What this task involves:
Report back every line in the data that includes the string "button".

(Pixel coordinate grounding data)
• • • • •
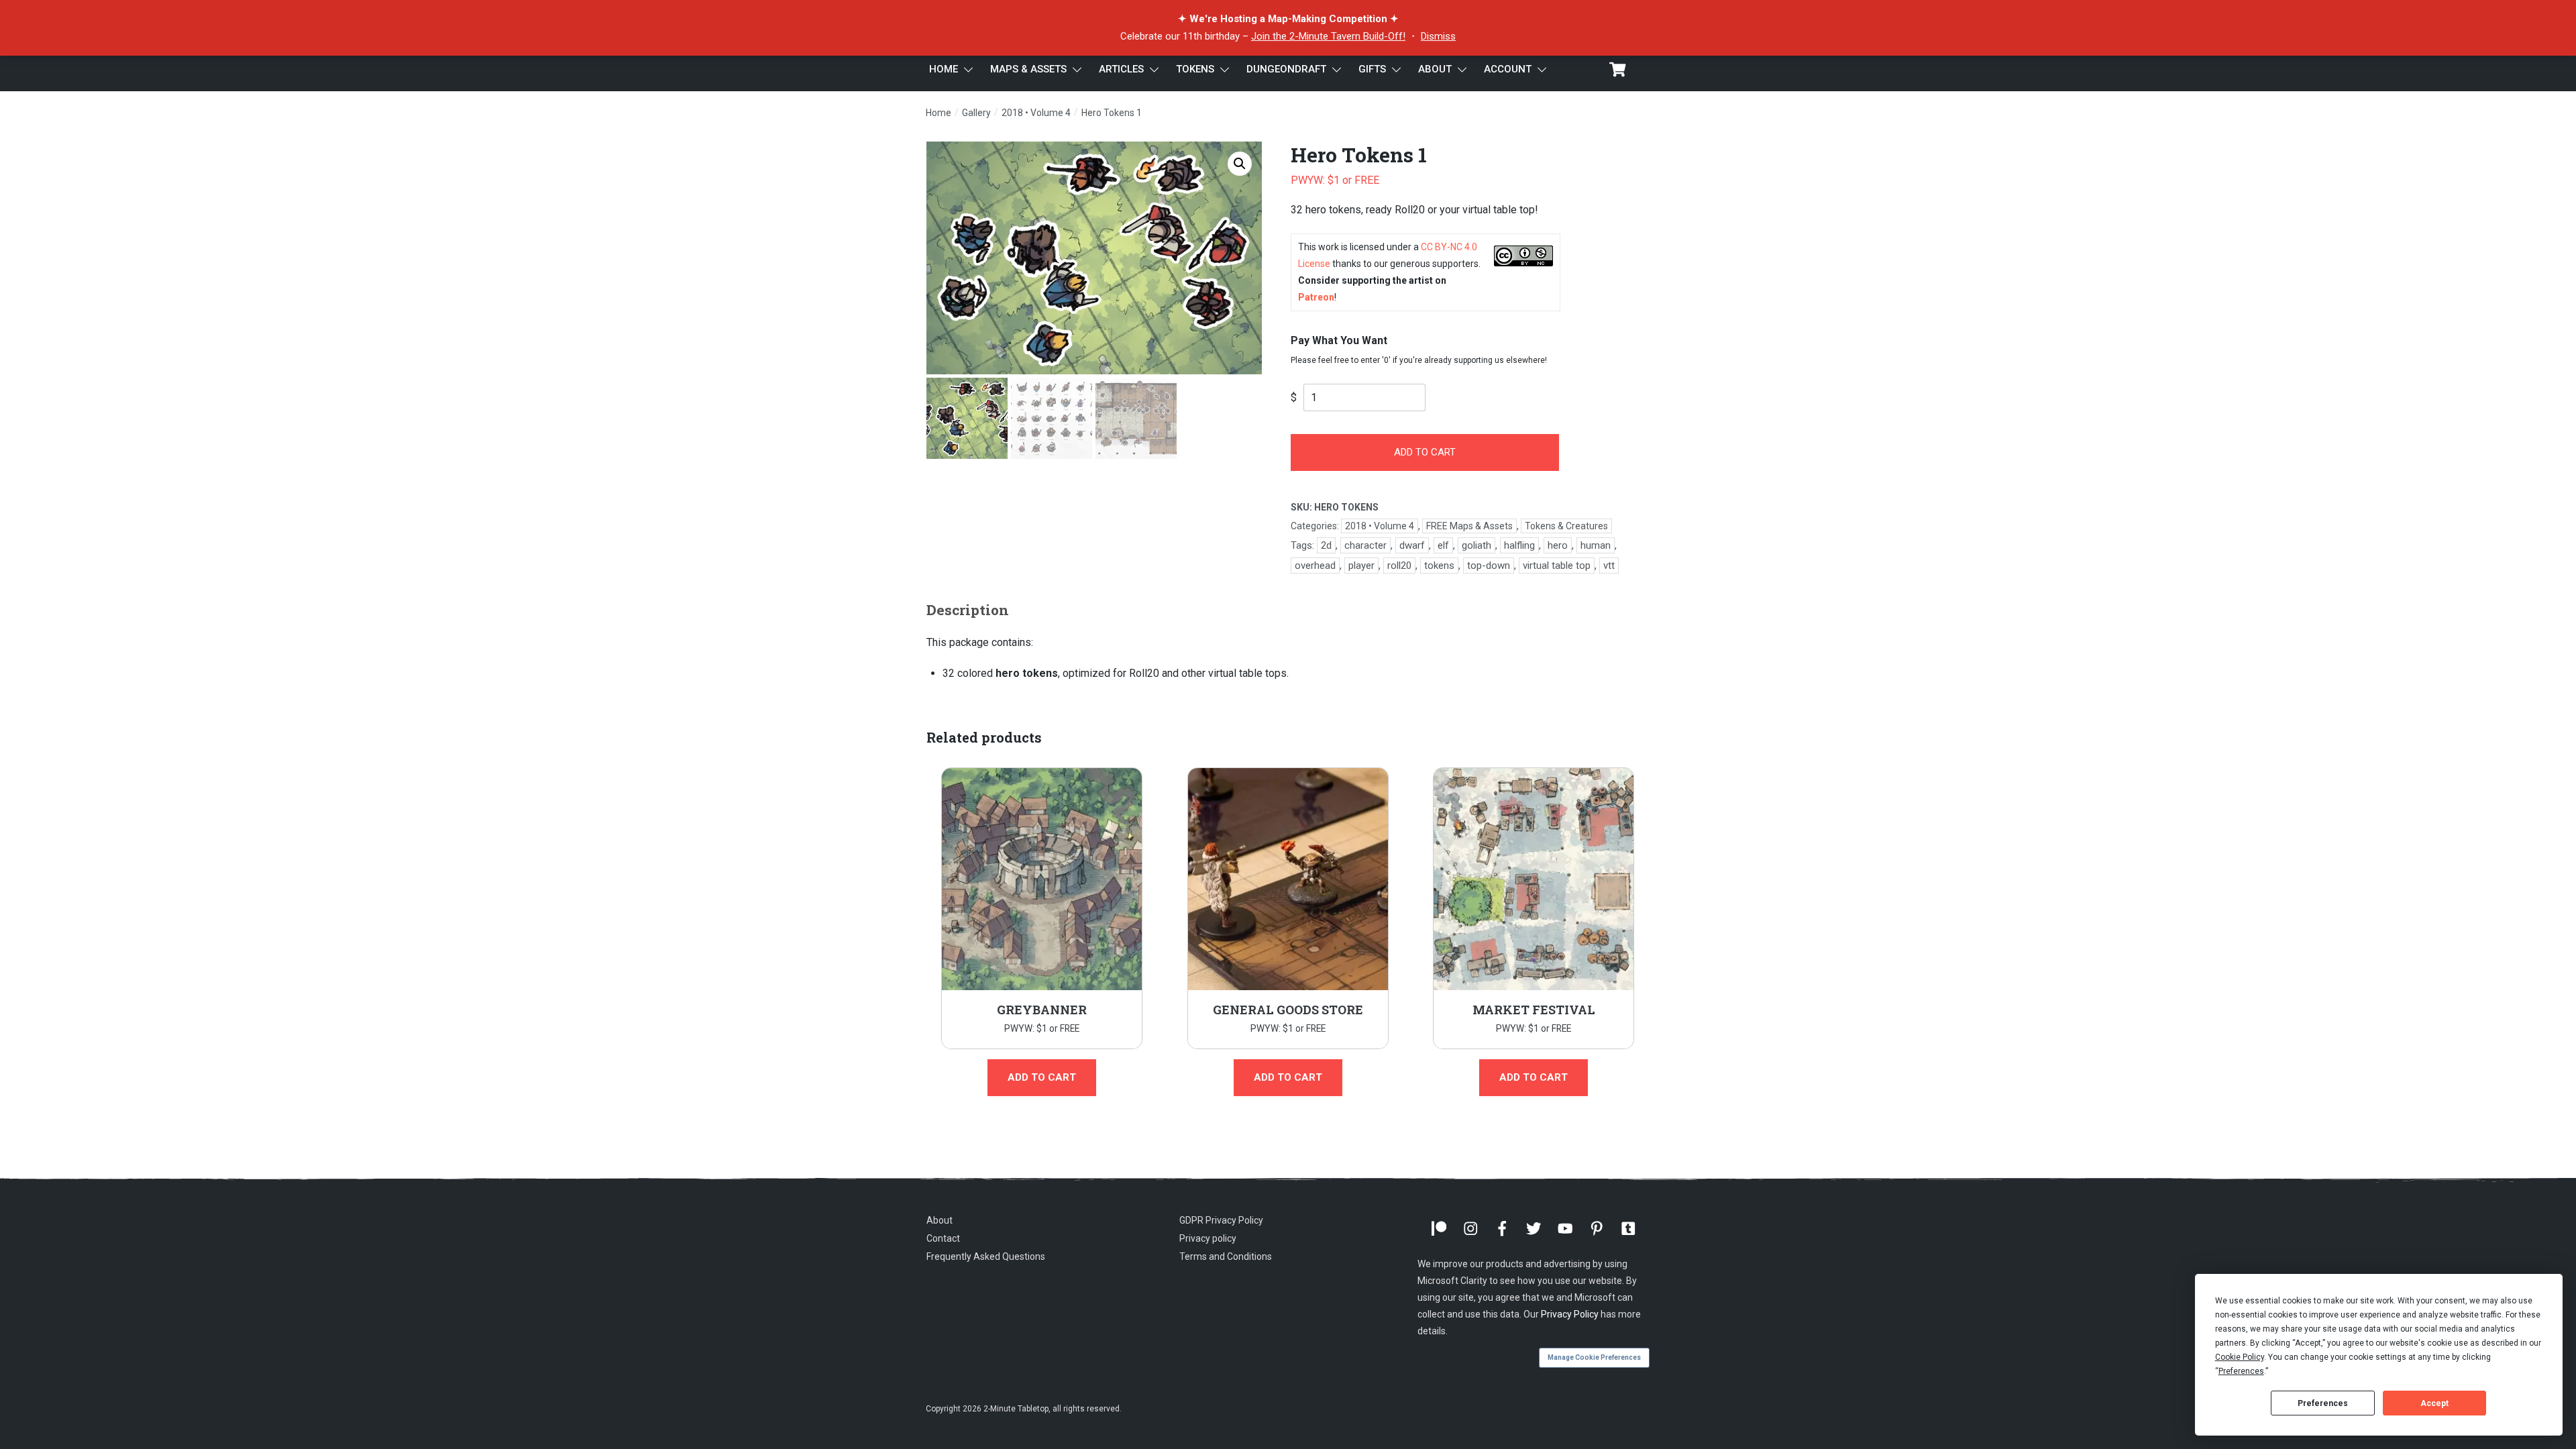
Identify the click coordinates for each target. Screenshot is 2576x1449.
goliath (1476, 545)
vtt (1609, 565)
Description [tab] (967, 609)
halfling (1519, 545)
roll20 (1399, 565)
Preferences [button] (2241, 1371)
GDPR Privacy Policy (1221, 1220)
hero (1558, 545)
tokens (1439, 565)
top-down (1488, 565)
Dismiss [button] (1438, 36)
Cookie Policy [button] (2239, 1357)
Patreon (1316, 297)
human (1595, 545)
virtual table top (1557, 565)
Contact (943, 1238)
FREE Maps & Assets (1469, 526)
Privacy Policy (1570, 1314)
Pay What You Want (1339, 340)
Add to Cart (1425, 452)
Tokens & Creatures (1566, 526)
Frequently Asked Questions (985, 1256)
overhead (1315, 565)
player (1361, 565)
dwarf (1412, 545)
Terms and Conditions (1225, 1256)
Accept (2434, 1403)
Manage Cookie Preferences (1594, 1357)
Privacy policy (1207, 1238)
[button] (1240, 164)
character (1365, 545)
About (939, 1220)
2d (1326, 545)
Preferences (2323, 1403)
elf (1443, 545)
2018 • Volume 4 (1379, 526)
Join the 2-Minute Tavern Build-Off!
• • • • •
Solution to this task:
Preferences [button] (2241, 1371)
Dismiss [button] (1438, 36)
Cookie Policy [button] (2239, 1357)
[button] (1240, 164)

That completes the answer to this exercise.